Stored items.
_ _ _

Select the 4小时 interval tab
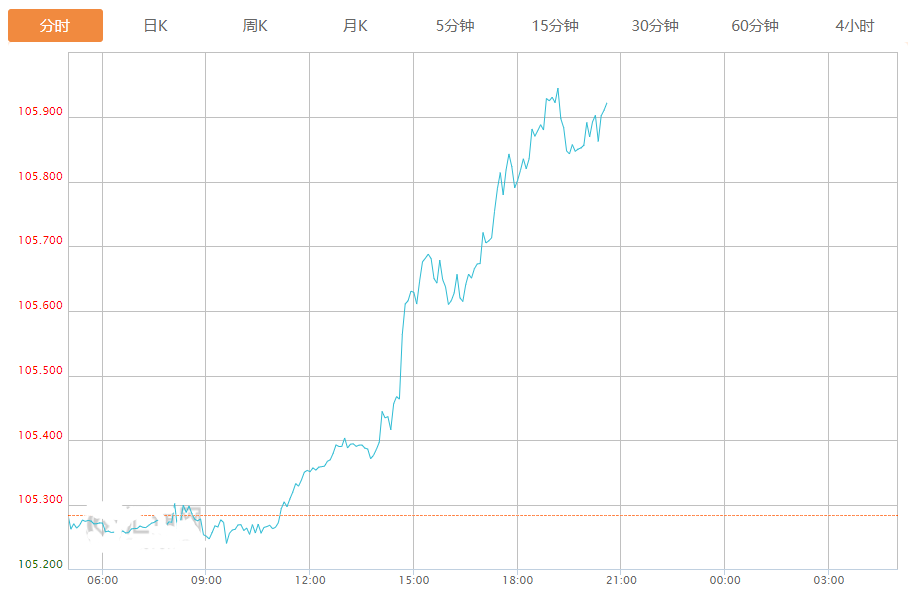 855,26
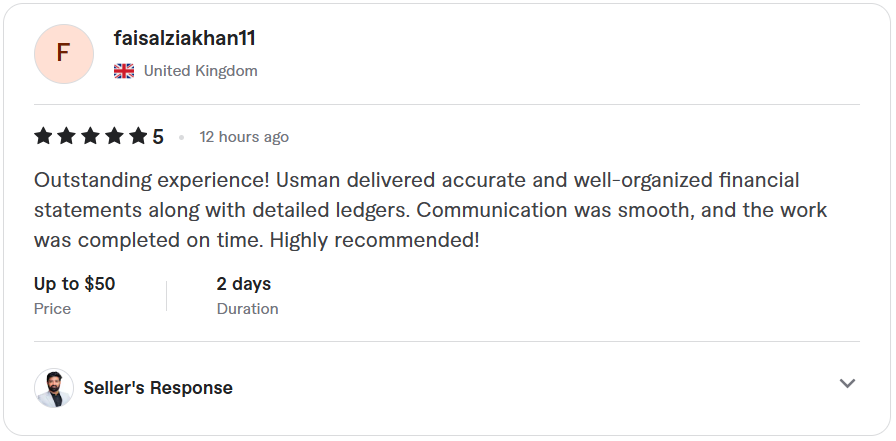This screenshot has height=441, width=896.
Task: Click the first rating star
Action: coord(43,136)
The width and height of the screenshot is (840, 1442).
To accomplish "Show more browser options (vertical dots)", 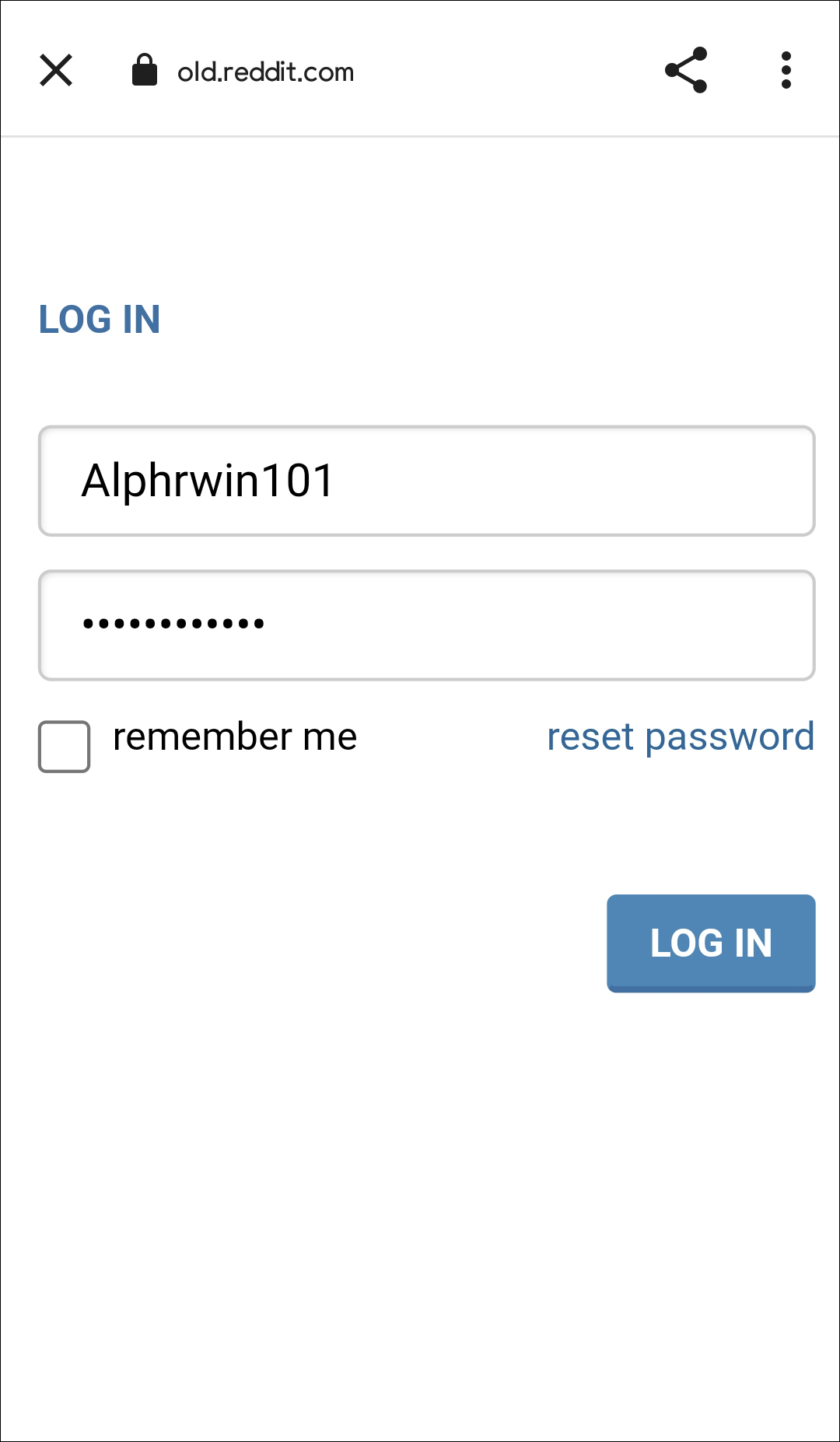I will [786, 71].
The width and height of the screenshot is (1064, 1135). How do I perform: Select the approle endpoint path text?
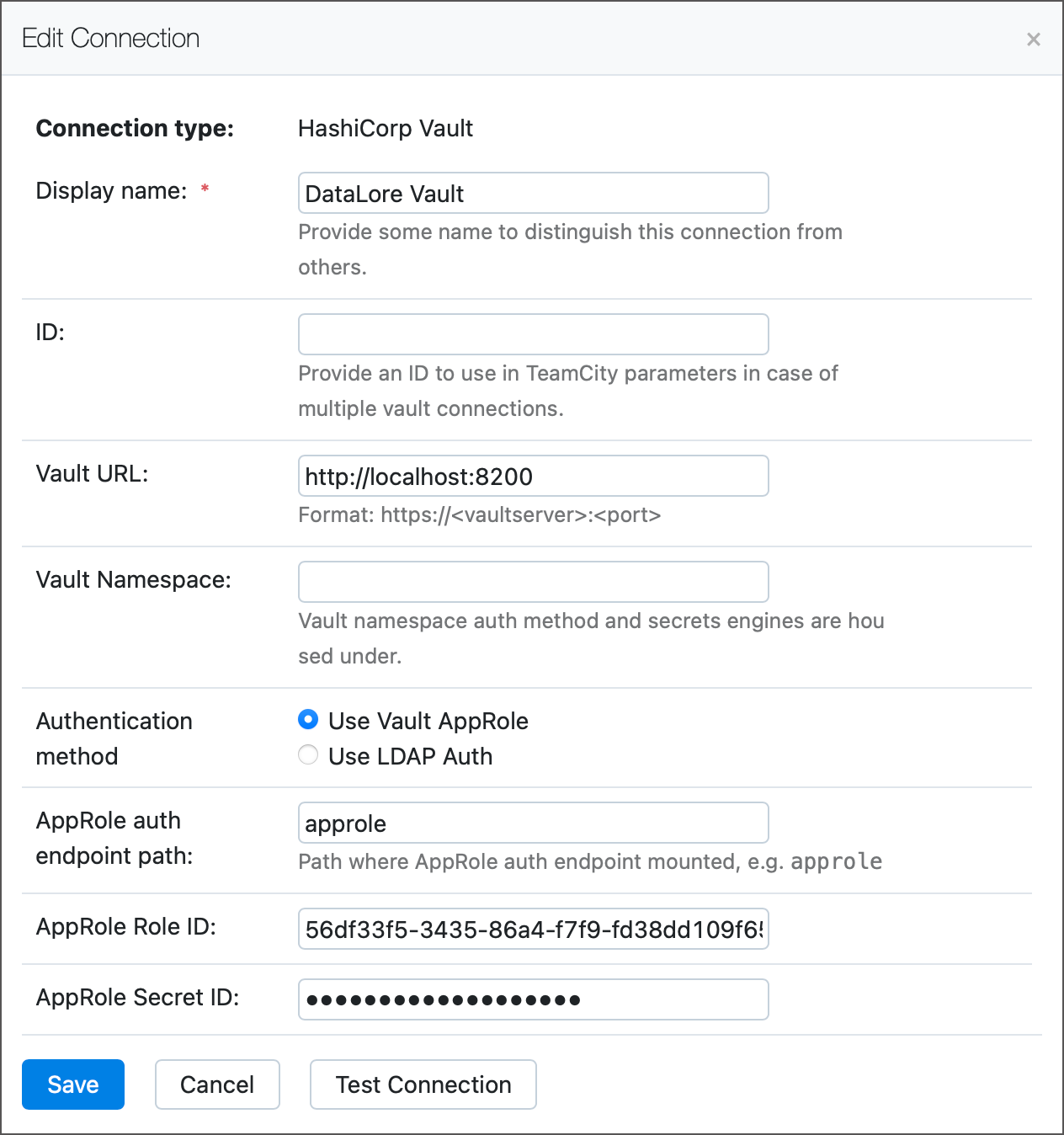tap(345, 823)
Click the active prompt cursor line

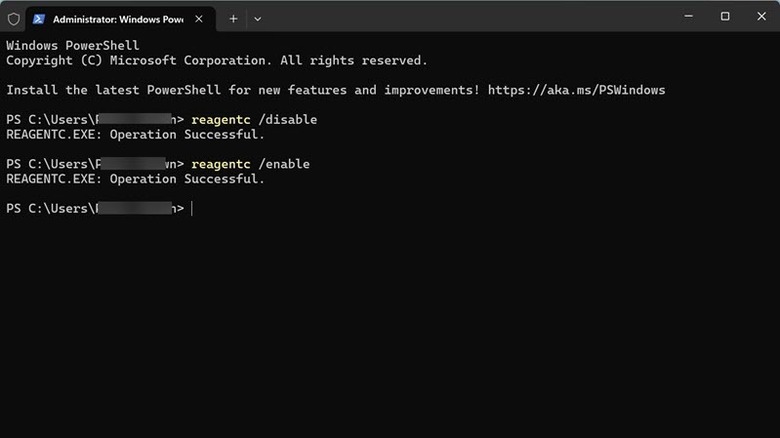point(192,208)
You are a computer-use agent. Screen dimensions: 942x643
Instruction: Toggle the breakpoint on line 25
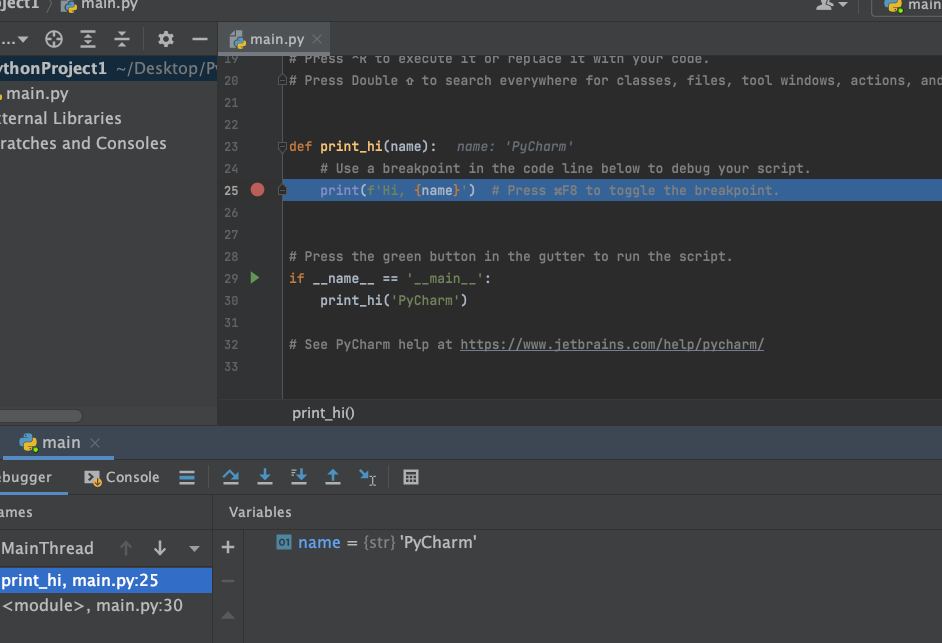[257, 190]
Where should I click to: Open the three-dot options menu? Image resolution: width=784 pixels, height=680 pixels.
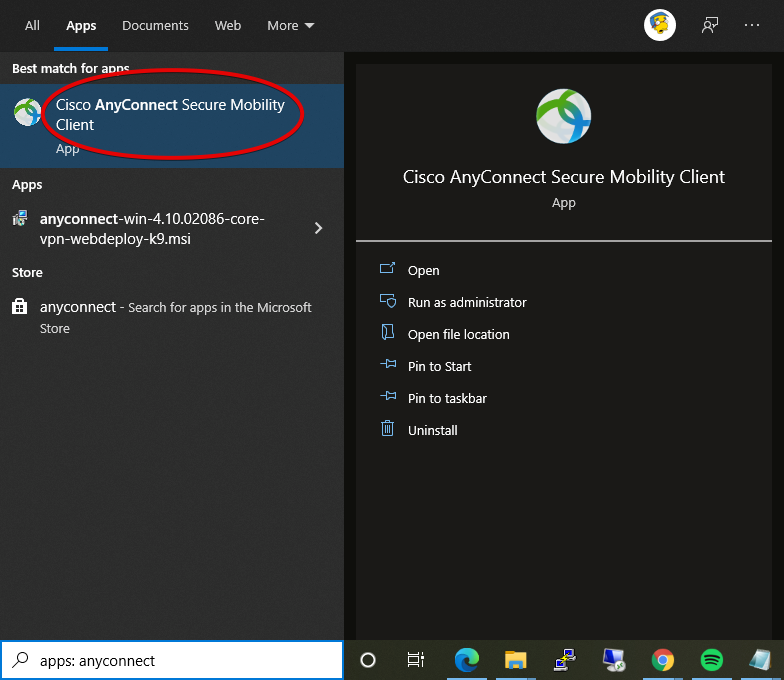tap(752, 26)
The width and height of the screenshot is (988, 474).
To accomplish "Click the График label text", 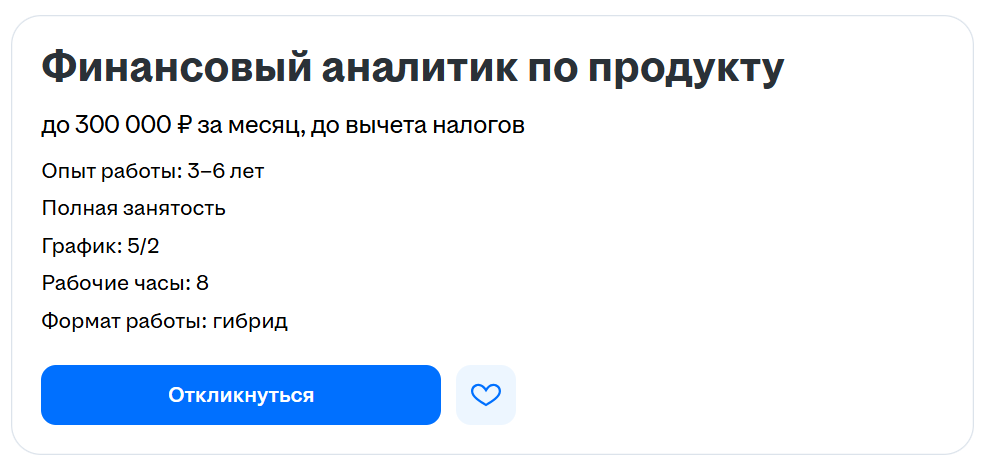I will click(x=81, y=246).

_ _ _

Copy out nothing but the lines from the beginning of the records through the one that contains "The width and height of the screenshot is (840, 1442).". Skip the pictures.

RESPONSE AREA.
Select the 4小时 interval tab
 855,26
This screenshot has height=441, width=896.
Task: Click the first rating star
Action: coord(43,136)
The width and height of the screenshot is (840, 1442).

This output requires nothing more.